With file rewrites, we flipped it. Deletes are expensive because we're literally reading Parquet files, filtering them through DuckDB, and writing new ones. But writes? Zero overhead. No hashing, no tombstone tracking, just pure write performance. Queries? Zero overhead. The deleted data is physically gone, no filtering needed. Your queries run on clean data, every time.

And here's the thing about making deletes expensive: they're almost always background jobs anyway. Your retention policy runs at 3 AM when nobody's looking. Your GDPR compliance script doesn't need to finish in milliseconds.

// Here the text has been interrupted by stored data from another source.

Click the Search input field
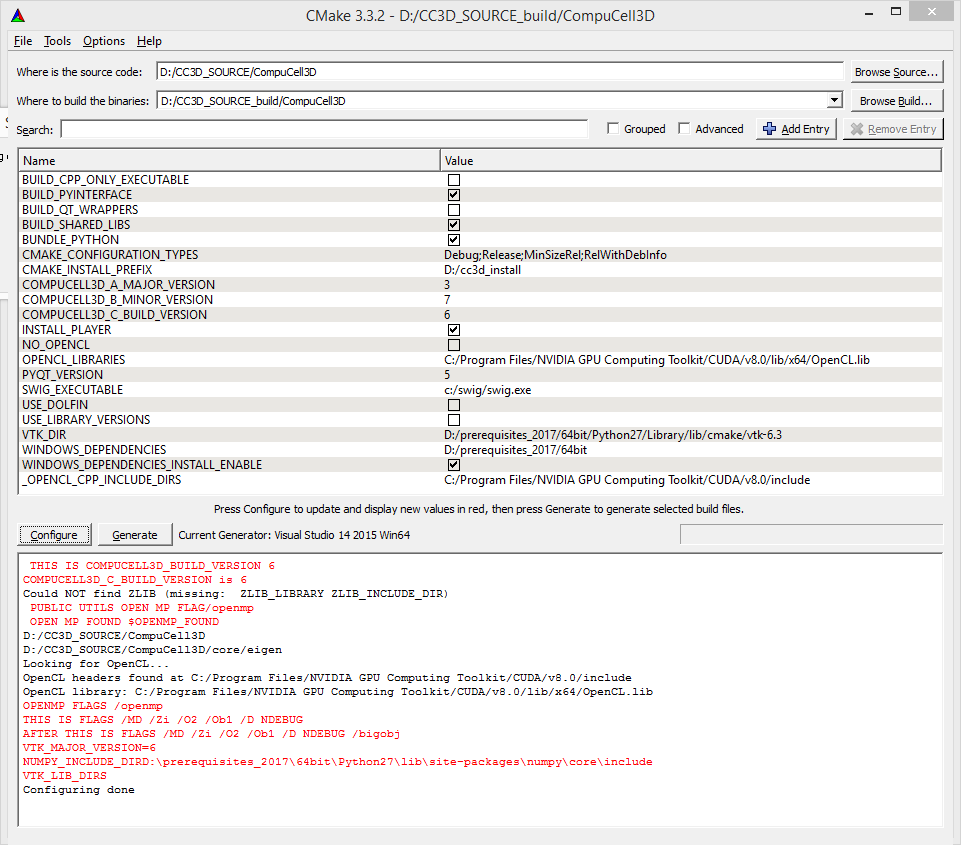The image size is (961, 845). (x=324, y=129)
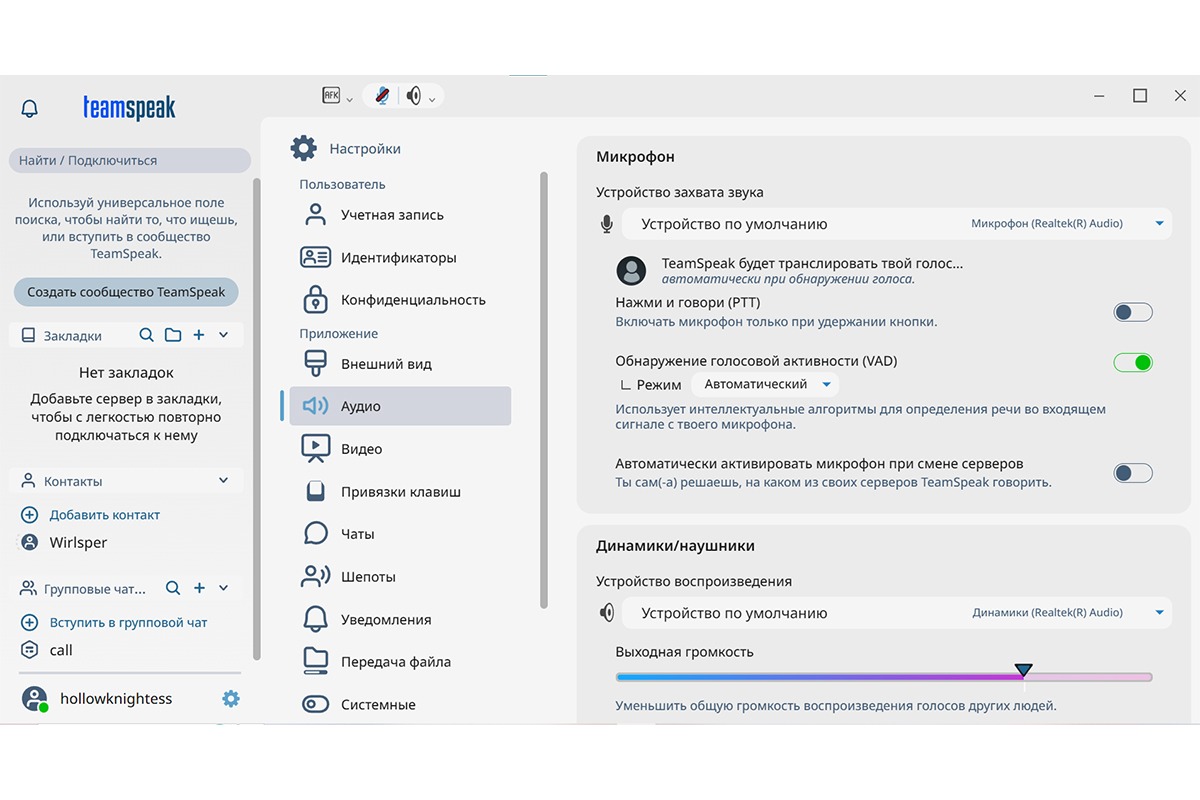Select the Идентификаторы settings icon
1200x800 pixels.
315,257
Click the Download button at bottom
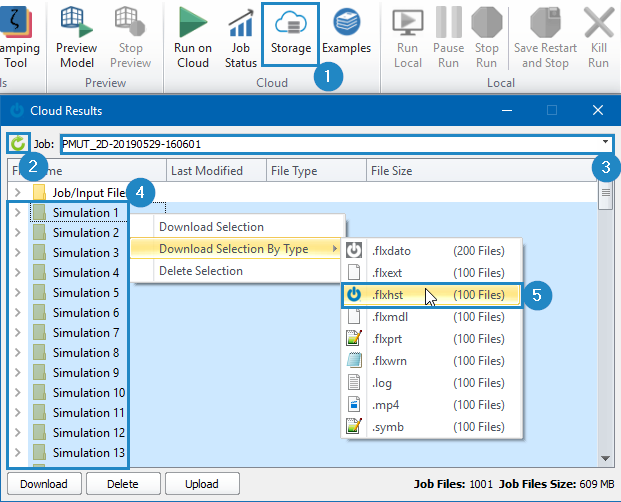The width and height of the screenshot is (621, 502). click(x=44, y=484)
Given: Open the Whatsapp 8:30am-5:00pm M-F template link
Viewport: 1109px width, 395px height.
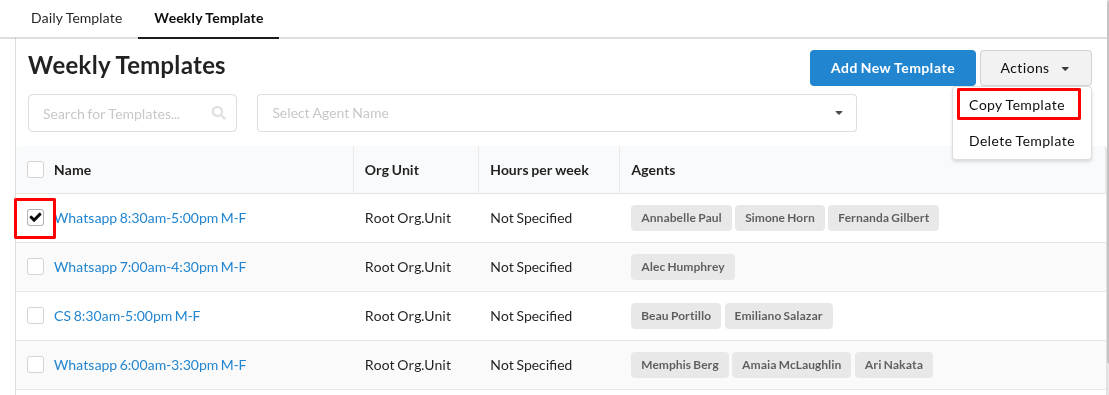Looking at the screenshot, I should [150, 218].
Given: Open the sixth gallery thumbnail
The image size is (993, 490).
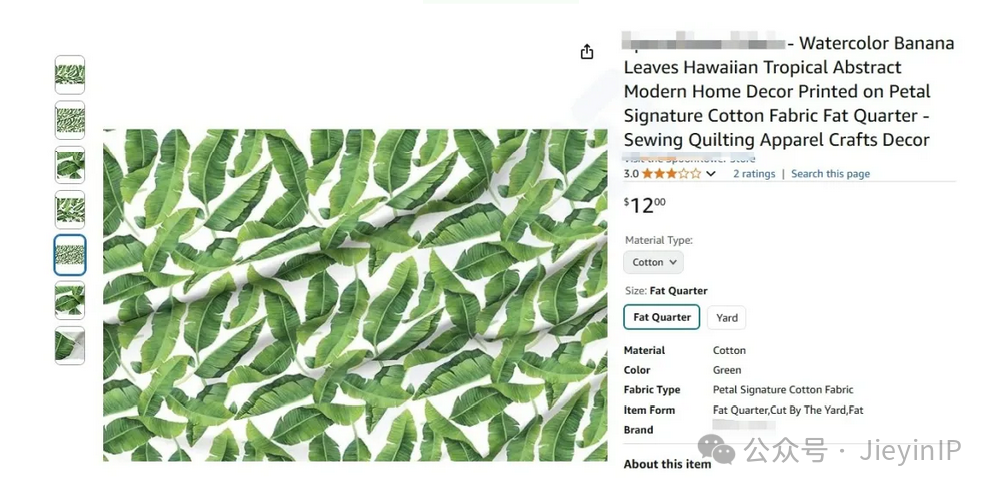Looking at the screenshot, I should coord(70,300).
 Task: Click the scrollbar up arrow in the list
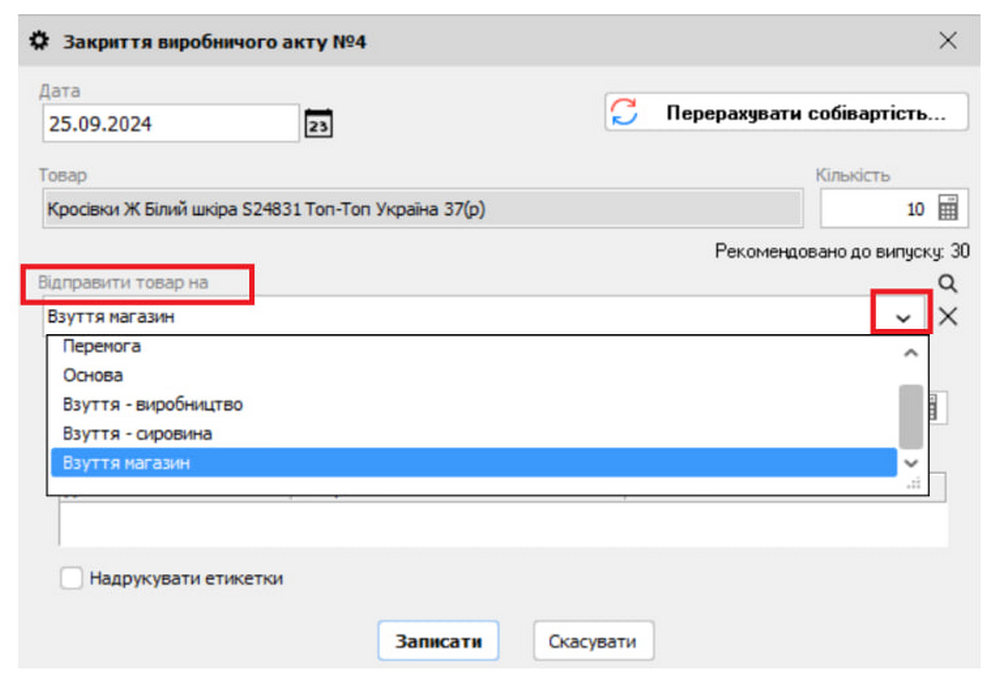click(910, 353)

We're optimizing for what matters: blazing fast writes and queries. Deletes can afford to be a bit slower.

How It Actually Works

When you hit Arc's DELETE endpoint, here's what happens:

┌─────────────────────────────────────────────────────────────┐
│                    DELETE Flow in Arc                       │
├─────────────────────────────────────────────────────────────┤
│                                                             │
│  1. Find Affected Files                                    │
│     ┌──────────────┐                                       │
│     │ Parquet File │  ← Scan partitions                    │
│     │ 100,000 rows │                                       │
│     └──────────────┘                                       │
│            ↓                                               │
│  2. Filter & Rewrite                                       │
│     ┌──────────────┐                                       │
│     │   DuckDB     │  ← Apply WHERE clause                 │
│     │   Filter     │                                       │
│     └──────────────┘                                       │
│            ↓                                               │
│     ┌──────────────┐                                       │
│     │ New Parquet  │  ← Write filtered data                │
│     │  95,000 rows │                                       │
│     └──────────────┘                                       │
│            ↓                                               │
│  3. Atomic Swap                                            │
│     ┌──────────────┐                                       │
│     │   Replace    │  ← Old file deleted                   │
│     │  old → new   │     5,000 rows gone forever           │
│     └──────────────┘                                       │
│                                                             │
└─────────────────────────────────────────────────────────────┘

curl -X POST http://localhost:8000/api/v1/delete \
  -H "Content-Type: application/json" \
  -H "Authorization: Bearer YOUR_API_TOKEN" \
  -d '{
    "database": "production",
    "measurement": "logs",
    "where": "time < '\''2025-01-01'\'' AND severity = '\''DEBUG'\''",
    "dry_run": false,
    "confirm": true
  }'

Step 1: Find Affected Files

Arc scans through your Parquet files looking for ones that contain rows matching your WHERE clause. Currently, this means checking every file in the measurement (we'll come back to this in a minute).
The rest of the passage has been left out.